The Fremantle-based sculptor and Curtin graduate is known for her monumentally-sized creations – from the colourful, patterned concrete walls at the Midvale interchange of the Great Eastern and Roe Highways, to the supersized ink dipping pen nibs lining the entrance to Perth’s Stirling Gardens and the abstract metallic fishing net at the Mandjoogoordap Drive roundabout in Mandurah.

Neil is now being rewarded on a more personal level, with her latest sculpture, Murmur, purchased by the State Government as a gift to Curtin University for its fiftieth anniversary.

Murmur resembles a giant mollusc seashell, standing more than two metres high, and made from marine-grade aluminium. It was originally created for this year’s Sculpture by the Sea exhibition in Cottesloe.

“It’s great knowing that my work has been bought, but the fact it’s being donated to Curtin is the icing on the cake,” says Neil.

“I wouldn’t be where I am today without Curtin.
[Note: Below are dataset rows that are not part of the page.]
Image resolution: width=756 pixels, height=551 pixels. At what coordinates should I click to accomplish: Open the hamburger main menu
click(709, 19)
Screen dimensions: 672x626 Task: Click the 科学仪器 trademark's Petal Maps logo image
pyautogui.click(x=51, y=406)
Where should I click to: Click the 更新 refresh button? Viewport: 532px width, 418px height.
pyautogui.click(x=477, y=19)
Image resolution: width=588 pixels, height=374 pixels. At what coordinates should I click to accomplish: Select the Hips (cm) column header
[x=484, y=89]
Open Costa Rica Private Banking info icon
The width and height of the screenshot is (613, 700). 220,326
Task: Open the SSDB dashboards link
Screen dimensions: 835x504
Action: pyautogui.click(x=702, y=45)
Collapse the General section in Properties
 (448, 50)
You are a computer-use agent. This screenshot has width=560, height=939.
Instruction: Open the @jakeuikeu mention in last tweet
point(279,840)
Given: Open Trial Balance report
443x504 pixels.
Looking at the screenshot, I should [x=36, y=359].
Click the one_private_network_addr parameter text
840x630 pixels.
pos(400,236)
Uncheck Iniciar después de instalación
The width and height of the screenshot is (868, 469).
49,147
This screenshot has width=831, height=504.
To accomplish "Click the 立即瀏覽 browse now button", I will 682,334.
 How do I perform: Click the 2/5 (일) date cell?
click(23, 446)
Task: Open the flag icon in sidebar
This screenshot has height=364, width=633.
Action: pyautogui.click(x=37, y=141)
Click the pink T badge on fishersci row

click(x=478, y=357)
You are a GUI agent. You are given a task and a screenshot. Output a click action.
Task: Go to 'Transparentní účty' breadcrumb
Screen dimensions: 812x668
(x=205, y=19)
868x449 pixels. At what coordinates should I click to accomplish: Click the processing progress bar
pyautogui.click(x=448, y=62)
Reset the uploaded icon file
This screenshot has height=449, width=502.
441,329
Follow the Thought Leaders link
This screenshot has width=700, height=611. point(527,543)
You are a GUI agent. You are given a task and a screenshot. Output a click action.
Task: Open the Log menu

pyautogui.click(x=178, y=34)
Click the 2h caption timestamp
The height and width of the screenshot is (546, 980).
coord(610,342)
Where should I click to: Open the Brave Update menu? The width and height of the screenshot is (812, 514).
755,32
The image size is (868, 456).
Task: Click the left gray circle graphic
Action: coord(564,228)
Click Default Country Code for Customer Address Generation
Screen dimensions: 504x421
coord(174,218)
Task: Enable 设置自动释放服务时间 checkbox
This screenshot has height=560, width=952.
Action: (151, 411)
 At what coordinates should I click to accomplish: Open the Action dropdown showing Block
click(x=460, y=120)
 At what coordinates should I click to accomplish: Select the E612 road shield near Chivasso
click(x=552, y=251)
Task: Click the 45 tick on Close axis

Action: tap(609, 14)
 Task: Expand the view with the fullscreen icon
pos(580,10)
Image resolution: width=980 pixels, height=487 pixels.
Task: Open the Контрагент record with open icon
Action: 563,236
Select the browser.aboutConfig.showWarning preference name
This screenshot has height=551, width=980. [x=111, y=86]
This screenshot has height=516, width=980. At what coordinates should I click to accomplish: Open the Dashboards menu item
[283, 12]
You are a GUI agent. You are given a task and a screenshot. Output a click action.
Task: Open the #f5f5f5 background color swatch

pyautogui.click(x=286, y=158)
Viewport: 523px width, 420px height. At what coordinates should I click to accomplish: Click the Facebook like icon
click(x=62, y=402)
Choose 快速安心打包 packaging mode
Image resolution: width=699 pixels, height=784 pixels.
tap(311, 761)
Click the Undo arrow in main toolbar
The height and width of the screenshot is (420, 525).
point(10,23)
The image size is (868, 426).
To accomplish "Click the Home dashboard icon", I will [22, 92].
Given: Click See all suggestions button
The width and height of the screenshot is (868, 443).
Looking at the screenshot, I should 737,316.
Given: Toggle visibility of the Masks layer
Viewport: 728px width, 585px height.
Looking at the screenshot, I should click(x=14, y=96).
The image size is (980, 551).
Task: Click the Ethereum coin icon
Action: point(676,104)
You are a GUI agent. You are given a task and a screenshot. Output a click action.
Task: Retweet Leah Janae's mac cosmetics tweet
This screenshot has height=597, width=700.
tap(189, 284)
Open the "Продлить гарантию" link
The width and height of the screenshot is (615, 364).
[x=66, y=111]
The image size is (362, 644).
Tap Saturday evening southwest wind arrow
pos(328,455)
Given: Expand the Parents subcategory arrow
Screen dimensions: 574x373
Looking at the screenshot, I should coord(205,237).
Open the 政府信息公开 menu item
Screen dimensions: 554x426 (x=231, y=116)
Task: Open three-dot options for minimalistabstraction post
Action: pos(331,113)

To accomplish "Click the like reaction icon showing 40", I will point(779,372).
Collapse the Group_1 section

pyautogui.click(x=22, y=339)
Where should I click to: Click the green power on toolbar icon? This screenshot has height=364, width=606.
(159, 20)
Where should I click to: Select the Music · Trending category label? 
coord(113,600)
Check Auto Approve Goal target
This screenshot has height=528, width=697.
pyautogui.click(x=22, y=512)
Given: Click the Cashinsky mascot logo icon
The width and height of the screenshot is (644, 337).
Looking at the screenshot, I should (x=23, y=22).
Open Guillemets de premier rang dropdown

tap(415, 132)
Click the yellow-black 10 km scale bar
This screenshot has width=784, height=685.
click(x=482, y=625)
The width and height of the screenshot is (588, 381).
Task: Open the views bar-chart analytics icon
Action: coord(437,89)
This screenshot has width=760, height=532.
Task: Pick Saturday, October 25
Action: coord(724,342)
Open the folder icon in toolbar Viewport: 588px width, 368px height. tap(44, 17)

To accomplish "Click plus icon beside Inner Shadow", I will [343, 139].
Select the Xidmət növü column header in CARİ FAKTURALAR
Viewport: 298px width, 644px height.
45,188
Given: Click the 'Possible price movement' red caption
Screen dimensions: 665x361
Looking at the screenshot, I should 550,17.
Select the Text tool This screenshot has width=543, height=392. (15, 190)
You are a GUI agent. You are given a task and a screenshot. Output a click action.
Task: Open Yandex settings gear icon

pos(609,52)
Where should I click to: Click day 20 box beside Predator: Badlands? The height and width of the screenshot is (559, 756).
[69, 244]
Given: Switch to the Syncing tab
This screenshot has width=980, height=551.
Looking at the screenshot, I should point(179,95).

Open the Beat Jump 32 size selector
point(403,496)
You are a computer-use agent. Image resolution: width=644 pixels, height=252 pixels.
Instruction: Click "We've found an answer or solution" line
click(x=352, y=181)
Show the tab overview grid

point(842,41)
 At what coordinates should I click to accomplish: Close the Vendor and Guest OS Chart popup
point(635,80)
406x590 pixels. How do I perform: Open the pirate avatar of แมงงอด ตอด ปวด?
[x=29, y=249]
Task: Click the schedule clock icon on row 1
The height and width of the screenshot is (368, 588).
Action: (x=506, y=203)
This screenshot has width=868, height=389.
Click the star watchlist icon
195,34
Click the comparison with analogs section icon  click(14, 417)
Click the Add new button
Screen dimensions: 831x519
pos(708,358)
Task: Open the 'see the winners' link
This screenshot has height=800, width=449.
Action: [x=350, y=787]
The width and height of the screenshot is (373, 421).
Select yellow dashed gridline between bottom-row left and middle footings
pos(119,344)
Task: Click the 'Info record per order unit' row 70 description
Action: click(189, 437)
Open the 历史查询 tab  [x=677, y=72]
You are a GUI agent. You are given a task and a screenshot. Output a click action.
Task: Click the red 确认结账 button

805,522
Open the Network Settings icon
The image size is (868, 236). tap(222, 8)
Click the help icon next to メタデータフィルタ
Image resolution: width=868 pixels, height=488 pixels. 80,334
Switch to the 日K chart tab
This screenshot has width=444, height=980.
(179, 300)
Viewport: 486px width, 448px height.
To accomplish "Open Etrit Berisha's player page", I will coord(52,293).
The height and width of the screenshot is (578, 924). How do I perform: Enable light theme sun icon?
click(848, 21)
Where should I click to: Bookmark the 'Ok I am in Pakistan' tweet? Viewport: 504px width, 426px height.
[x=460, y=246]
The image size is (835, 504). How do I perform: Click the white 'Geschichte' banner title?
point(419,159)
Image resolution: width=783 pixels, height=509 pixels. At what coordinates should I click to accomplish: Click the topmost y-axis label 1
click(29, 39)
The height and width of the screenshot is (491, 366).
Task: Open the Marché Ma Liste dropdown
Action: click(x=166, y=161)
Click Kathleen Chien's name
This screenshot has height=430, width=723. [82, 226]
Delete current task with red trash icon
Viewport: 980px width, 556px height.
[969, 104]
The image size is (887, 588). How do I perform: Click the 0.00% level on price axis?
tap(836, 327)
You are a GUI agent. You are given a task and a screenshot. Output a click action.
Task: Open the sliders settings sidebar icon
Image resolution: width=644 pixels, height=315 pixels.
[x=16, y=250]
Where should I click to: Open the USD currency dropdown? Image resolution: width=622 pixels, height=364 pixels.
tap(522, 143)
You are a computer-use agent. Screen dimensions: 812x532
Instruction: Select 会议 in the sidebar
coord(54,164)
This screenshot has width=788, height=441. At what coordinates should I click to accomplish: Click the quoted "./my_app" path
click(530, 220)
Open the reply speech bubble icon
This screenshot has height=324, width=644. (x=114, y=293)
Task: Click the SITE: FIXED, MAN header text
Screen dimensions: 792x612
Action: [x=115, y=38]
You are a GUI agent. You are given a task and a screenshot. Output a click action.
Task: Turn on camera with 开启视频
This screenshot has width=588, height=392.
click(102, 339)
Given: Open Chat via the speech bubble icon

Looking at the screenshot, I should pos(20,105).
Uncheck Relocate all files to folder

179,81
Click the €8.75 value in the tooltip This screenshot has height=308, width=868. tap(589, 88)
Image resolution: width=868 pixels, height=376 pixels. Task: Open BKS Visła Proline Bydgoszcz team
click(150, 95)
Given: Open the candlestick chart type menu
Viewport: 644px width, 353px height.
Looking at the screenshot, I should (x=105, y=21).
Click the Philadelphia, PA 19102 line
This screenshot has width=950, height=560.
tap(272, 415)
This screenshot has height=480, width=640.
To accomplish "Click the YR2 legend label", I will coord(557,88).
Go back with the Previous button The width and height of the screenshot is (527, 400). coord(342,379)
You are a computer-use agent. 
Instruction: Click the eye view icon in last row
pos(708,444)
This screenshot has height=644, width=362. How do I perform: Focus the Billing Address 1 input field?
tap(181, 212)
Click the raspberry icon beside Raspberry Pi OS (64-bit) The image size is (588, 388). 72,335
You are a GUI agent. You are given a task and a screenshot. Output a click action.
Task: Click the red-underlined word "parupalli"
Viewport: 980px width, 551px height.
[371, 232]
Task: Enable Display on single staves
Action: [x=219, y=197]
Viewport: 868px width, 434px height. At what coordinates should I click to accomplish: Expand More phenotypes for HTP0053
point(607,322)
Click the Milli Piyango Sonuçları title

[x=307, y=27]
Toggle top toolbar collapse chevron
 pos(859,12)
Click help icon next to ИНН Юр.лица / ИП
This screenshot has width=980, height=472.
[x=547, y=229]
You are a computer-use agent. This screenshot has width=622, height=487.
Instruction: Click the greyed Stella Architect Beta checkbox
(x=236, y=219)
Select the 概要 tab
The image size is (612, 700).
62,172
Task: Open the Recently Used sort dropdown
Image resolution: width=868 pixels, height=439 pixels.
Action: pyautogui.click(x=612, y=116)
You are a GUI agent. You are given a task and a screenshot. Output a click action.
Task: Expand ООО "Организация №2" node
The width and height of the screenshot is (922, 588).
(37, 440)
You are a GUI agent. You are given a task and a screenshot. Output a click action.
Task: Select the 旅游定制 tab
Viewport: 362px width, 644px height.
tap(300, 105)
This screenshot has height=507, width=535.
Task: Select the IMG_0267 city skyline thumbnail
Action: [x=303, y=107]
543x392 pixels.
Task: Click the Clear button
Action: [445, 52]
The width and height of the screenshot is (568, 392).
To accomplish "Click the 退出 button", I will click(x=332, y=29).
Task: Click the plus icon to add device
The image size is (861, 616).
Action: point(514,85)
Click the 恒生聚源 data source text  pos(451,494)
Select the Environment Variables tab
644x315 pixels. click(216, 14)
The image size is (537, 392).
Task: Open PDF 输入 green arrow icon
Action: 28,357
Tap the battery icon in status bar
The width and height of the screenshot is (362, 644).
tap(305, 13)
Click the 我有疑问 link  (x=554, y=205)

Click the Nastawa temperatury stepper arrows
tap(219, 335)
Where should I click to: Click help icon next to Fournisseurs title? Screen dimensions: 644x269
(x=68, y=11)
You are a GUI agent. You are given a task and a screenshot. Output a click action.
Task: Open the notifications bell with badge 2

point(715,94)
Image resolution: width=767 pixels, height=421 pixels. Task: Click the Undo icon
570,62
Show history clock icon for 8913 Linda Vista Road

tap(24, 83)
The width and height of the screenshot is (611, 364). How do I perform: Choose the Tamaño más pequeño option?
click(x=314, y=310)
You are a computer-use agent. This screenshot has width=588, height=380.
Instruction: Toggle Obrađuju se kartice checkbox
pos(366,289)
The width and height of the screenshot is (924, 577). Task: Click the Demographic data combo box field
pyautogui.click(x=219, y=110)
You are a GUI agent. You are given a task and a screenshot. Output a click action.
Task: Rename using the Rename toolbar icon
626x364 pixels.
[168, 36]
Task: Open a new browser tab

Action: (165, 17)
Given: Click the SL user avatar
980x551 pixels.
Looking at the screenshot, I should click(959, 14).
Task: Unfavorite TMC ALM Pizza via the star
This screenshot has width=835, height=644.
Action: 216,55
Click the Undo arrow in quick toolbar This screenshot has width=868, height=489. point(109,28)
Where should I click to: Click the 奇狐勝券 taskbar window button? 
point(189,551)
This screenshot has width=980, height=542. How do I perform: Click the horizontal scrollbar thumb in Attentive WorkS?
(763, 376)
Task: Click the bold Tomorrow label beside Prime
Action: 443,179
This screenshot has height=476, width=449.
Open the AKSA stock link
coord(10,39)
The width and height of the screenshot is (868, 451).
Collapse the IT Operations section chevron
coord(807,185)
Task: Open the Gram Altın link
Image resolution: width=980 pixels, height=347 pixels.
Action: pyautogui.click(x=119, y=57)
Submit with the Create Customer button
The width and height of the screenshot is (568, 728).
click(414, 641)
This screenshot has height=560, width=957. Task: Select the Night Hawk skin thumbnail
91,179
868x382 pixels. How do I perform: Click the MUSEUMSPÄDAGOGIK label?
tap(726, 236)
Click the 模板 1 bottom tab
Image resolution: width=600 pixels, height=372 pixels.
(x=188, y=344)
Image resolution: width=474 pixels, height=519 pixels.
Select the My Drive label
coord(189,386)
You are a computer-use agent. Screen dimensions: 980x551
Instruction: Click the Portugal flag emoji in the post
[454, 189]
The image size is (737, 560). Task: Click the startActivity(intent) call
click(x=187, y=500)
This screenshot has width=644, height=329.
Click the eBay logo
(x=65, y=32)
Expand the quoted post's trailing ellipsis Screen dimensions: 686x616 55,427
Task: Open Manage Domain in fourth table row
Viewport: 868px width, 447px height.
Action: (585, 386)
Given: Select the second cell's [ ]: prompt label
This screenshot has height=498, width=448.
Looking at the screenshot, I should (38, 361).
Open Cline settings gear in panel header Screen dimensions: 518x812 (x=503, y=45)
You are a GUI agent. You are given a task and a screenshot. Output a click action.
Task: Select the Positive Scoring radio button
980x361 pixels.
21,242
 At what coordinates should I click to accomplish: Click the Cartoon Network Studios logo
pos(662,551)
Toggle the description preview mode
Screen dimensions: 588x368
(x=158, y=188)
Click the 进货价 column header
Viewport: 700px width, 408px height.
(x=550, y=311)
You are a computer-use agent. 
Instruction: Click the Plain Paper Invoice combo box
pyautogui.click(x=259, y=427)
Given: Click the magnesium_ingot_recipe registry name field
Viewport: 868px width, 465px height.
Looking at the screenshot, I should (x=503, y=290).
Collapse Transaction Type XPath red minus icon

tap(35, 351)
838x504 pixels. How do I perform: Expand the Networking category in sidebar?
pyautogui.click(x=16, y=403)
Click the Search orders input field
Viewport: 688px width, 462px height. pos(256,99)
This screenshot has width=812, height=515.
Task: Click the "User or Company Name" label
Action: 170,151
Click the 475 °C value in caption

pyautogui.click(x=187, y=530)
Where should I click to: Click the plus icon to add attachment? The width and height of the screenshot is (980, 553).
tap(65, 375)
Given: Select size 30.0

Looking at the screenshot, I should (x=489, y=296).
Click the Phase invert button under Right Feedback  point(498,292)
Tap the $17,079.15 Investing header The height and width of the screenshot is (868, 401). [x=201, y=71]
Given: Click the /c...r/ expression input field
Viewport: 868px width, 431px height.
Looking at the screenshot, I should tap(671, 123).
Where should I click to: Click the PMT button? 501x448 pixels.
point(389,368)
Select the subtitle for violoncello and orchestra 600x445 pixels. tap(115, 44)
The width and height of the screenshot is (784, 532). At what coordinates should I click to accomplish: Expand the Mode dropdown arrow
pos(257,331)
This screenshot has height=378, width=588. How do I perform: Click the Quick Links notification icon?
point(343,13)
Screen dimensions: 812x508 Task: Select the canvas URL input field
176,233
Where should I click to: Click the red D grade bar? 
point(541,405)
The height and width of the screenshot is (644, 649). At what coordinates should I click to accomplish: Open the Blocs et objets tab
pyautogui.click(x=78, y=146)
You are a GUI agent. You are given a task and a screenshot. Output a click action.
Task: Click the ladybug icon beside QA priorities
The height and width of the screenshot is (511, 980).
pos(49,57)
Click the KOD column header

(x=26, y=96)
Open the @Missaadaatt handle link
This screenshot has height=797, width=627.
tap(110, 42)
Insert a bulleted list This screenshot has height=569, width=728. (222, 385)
The lecturers were fantastic and very supportive. They helped me hone my craft and without this support I would not be who I am today.

“I like the idea that just as Curtin made its mark on me, I’m now able to make my mark on Curtin, and the fact it’s in its fiftieth year only adds to my gratitude to the state for this purchase.”

Director of the John Curtin Art Gallery Chris Malcolm was delighted to accept the gift on behalf of Curtin at the Sculpture by the Sea opening event on 2 March.

“I’ve been involved with public art projects around Curtin for more than 20 years and there are terrific opportunities for artists as we continue to develop our campus,” says Malcolm.

“It’s one thing to look at Anne’s sculpture from a hundred metres away, but it is extraordinary to see the attention to detail up close. It’s got a textured finish that captures the light as you move around it.”

After the sculpture is installed, Neil hopes students will feel a sense of joy when they look at it through its similarity to a seashell.

“With this sculpture, I wanted to evoke the memory or ‘murmur’ of a shell, rather than a shell itself,” she says.

Neil believes there has been no better time than now for artists to make their mark on Western Australia.

“The fact that we’re living in a young city and artists have the potential to influence it on a grassroots level is tremendous,” she says.